这两部是采用Netty框架,日志就是netty内存泄漏问题.
shuffle write的分区数由上一阶段的RDD分区数控制,shuffleread的分区数则是由Spark提供的一些参数控制。
shuffle write可以简单理解为类似于saveAsLocalDiskFile的操作,将计算的中间结果按某种规则临时放到各个executor所在的本地磁盘上。
shuffle read的时候数据的分区数则是由spark提供的一些参数控制。可以想到的是,如果这个参数值设置的很小,同时shuffle read的量很大,就会导致netty自身接收数据的缓存不够用,然后申请Direct 内存来补充,每次只申请16MB,达到最大上限就会报错失败
4 解决方案:
知道原因后问题就好解决了,这里也直接把网上现成的答案搬过来就行,主要从shuffle的数据量和处理shuffle数据的分区数两个角度入手。
(1). 减少shuffle数据
思考是否可以使用map side join或是broadcastjoin来规避shuffle的产生。
将不必要的数据在shuffle前进行过滤,比如原始数据有20个字段,只要选取需要的字段进行处理即可,将会减少一定的shuffle数据。

# [存储记录]
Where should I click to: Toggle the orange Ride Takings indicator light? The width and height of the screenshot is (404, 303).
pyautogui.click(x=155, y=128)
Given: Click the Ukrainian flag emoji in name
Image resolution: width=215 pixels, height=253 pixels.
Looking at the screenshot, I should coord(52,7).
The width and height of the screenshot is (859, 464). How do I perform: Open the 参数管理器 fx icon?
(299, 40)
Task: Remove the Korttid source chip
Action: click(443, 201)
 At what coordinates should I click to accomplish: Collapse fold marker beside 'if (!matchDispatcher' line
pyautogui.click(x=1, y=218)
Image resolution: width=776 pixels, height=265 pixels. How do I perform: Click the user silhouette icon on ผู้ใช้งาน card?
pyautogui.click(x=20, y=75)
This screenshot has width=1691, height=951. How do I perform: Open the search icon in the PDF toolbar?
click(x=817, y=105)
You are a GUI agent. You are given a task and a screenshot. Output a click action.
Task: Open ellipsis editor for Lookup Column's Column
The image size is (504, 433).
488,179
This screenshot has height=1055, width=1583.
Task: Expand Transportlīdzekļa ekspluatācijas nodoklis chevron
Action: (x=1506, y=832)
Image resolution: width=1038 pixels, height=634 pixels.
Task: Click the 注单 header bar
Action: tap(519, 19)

# [练习题目 1]
请原样返回记录中从含有"The width and height of the screenshot is (859, 464)."的那一行起，直到记录最后一行为止的全部内容，首尾两行都包括在内。
# [练习题目 2]
请续写那段讲Spark shuffle引发Netty内存报错的文字，从它最后一句之后接着往下写。
上面的文字与记录彼此没有关联。

# [最终答案 1]
The width and height of the screenshot is (859, 464). How do I perform: Open the 参数管理器 fx icon?
(299, 40)
Task: Remove the Korttid source chip
Action: click(443, 201)
 At what coordinates should I click to accomplish: Collapse fold marker beside 'if (!matchDispatcher' line
pyautogui.click(x=1, y=218)
Image resolution: width=776 pixels, height=265 pixels. How do I perform: Click the user silhouette icon on ผู้ใช้งาน card?
pyautogui.click(x=20, y=75)
This screenshot has width=1691, height=951. How do I perform: Open the search icon in the PDF toolbar?
click(x=817, y=105)
You are a GUI agent. You are given a task and a screenshot. Output a click action.
Task: Open ellipsis editor for Lookup Column's Column
The image size is (504, 433).
488,179
This screenshot has height=1055, width=1583.
Task: Expand Transportlīdzekļa ekspluatācijas nodoklis chevron
Action: (x=1506, y=832)
Image resolution: width=1038 pixels, height=634 pixels.
Task: Click the 注单 header bar
Action: tap(519, 19)

# [最终答案 2]
(2). SparkSQL和DataFrame的join,groupby等操作
通过spark.sql.shuffle.partitions控制分区数,默认为200,根据shuffle的量以及计算的复杂度提高这个值。
(3). Rdd的join,groupBy,reduceByKey等操作
通过spark.default.parallelism控制shuffleread与reduce处理的分区数,默认为运行任务的core的总数(mesos细粒度模式为8个,local模式为本地的core总数),官方建议为设置成运行任务的core的2-3倍。
(4). 提高executor的内存
通过spark.executor.memory适当提高executor的memory值。
(5). 是否存在数据倾斜的问题
空值是否已经过滤?异常数据(某个key数据特别大)是否可以单独处理?考虑改变数据分区规则。